目的]发掘并研究小麦TaTVP1基因响应耐盐、耐旱等非生物胁迫的功能与机制，为小麦抗逆育种提供新的基因资源。方法]利用PCR技术克隆小麦TVP1基因，扩增获得cDNA全长序列，并对其进行生物信息学分析，进一步利用qRT-PCR技术分析其表达模式。
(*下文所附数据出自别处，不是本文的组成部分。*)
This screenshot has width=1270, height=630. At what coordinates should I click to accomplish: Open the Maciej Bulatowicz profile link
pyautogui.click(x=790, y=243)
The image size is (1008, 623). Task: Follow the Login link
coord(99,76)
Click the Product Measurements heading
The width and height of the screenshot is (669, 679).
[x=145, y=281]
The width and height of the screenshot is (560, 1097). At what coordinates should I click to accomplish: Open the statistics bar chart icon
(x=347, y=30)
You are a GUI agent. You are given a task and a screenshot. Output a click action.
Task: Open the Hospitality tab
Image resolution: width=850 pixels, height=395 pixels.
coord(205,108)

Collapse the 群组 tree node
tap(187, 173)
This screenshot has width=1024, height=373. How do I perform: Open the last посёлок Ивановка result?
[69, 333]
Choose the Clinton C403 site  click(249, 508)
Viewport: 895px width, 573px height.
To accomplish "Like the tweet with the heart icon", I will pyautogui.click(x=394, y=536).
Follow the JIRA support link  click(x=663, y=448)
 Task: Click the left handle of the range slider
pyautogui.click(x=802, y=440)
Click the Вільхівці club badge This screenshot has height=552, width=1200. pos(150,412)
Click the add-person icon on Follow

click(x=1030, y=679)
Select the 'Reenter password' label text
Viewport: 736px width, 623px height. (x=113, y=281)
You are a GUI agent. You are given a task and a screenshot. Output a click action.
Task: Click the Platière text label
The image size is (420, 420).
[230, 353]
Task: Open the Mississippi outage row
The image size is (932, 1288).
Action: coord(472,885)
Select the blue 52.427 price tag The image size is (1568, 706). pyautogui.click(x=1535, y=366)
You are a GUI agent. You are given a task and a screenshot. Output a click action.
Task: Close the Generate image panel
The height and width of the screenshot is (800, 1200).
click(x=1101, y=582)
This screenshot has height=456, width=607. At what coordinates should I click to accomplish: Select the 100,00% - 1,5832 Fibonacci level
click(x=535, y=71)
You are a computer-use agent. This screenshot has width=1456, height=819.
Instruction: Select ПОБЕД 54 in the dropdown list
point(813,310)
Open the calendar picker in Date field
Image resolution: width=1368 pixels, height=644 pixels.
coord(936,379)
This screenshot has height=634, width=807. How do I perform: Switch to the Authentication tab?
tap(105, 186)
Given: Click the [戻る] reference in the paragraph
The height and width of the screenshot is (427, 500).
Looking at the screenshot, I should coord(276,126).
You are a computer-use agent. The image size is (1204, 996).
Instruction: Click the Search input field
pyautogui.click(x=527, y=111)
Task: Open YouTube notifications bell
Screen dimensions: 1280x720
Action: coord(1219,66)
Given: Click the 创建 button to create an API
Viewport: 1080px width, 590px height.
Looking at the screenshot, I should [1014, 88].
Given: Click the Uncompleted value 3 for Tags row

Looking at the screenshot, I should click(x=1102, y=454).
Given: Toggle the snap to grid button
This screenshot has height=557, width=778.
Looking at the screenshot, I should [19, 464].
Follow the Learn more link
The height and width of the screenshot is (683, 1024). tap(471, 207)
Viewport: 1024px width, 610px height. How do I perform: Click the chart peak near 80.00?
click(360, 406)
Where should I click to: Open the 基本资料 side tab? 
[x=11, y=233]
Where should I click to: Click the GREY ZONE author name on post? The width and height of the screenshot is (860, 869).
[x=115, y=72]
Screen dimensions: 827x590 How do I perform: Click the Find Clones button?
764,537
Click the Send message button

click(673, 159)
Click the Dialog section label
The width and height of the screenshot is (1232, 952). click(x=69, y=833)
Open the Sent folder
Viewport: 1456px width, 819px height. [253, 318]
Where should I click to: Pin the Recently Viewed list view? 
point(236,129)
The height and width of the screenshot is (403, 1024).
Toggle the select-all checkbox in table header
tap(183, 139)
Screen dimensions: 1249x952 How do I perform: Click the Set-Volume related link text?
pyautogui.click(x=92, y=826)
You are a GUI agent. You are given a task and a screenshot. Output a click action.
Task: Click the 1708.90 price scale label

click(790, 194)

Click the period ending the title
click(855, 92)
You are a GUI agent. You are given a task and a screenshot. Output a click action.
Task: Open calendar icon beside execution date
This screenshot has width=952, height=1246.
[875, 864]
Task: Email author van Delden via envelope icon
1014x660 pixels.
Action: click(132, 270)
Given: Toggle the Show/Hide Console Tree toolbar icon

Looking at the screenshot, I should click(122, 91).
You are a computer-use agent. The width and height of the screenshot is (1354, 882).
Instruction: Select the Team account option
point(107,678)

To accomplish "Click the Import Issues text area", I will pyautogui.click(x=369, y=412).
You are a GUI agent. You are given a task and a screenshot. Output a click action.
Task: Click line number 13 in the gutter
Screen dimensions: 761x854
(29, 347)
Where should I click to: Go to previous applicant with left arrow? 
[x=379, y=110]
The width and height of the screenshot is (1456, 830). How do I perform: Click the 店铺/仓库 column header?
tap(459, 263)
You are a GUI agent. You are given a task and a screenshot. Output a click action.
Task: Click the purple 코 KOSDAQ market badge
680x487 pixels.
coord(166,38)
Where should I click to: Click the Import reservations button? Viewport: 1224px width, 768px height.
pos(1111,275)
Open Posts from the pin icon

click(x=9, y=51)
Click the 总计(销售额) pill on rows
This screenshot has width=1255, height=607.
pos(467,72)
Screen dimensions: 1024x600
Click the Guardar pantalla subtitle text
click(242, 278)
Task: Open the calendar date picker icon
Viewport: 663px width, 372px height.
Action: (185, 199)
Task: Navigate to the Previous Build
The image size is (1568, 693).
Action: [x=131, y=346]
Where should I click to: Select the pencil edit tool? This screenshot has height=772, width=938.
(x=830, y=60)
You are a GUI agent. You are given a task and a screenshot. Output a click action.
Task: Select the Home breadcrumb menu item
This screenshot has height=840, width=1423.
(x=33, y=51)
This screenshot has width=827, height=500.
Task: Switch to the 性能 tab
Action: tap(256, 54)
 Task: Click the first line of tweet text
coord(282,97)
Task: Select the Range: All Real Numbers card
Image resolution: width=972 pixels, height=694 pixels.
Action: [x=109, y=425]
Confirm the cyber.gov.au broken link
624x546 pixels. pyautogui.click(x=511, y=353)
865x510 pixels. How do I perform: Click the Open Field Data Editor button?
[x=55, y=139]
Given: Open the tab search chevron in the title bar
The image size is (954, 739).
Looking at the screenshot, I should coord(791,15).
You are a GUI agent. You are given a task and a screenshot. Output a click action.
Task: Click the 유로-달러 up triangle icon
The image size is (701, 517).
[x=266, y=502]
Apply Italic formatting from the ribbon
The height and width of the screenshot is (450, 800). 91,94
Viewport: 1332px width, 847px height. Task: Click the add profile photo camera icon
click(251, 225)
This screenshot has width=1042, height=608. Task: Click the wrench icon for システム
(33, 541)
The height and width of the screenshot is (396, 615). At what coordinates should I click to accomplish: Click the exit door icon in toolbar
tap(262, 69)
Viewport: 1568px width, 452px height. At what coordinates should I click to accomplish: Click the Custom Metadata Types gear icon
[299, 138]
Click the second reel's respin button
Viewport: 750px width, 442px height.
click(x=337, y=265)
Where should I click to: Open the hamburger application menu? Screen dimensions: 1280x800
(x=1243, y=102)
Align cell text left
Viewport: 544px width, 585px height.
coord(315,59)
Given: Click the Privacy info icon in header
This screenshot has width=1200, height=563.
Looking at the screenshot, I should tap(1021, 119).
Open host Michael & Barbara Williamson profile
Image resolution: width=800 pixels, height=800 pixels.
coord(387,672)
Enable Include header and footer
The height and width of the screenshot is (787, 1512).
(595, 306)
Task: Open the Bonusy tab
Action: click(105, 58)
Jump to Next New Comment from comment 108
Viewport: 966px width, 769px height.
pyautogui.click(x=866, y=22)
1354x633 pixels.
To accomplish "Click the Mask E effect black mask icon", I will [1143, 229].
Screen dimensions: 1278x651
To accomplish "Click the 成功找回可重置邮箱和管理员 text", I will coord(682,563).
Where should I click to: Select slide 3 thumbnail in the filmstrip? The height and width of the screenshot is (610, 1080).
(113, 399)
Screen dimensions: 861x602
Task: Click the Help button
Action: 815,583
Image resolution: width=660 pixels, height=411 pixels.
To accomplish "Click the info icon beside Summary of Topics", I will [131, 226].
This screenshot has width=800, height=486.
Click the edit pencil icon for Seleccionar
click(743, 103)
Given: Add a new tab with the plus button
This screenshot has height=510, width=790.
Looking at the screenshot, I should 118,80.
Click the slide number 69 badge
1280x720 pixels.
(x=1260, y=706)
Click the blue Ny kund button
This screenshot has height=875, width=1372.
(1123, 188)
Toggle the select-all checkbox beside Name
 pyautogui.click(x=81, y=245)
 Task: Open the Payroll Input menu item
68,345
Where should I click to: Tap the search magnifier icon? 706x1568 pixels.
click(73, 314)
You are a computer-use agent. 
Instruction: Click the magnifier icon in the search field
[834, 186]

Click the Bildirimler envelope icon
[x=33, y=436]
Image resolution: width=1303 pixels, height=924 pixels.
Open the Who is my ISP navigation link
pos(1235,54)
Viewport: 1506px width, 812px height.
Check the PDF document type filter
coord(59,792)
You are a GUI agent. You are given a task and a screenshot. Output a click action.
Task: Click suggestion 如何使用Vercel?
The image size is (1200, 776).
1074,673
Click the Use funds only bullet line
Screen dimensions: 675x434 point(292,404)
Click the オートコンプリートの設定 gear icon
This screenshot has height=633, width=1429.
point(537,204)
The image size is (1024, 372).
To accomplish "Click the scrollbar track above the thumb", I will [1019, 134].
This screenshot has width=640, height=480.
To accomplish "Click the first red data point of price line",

结果]小麦TVP1基因全长2 289 bp,编码762个氨基酸；其氨基酸序列具有12个跨膜结构，该结构中疏水氨基酸具有高度保守性，且肽链N末端与C末端均位于膜外，预测该跨膜结构可形成具有明显孔道的高级3D结构蛋白，推测与其具有的H⁺离子泵通道功能密切相关；系统发育树分析表明，TaTVP1蛋白与单子叶植物TVP1蛋白的同源性较高，该类蛋白在进化过程中单子叶和双子叶植物可形成2个明显的类群Ⅰ和Ⅱ;定量PCR分析表明，小麦中TVP1基因在根、茎中的表达量要明显高于叶、穗中，具有组织特异性，且不同材料间同一组织中该基因的表达趋势也存在差异，这可能与不同材料间的耐旱等抗逆性存在差异有关。结论]克隆并分析了小麦TaTVP1基因，为进一步阐明该基因参与抵御非生物胁迫的机理奠定一定的研究基础。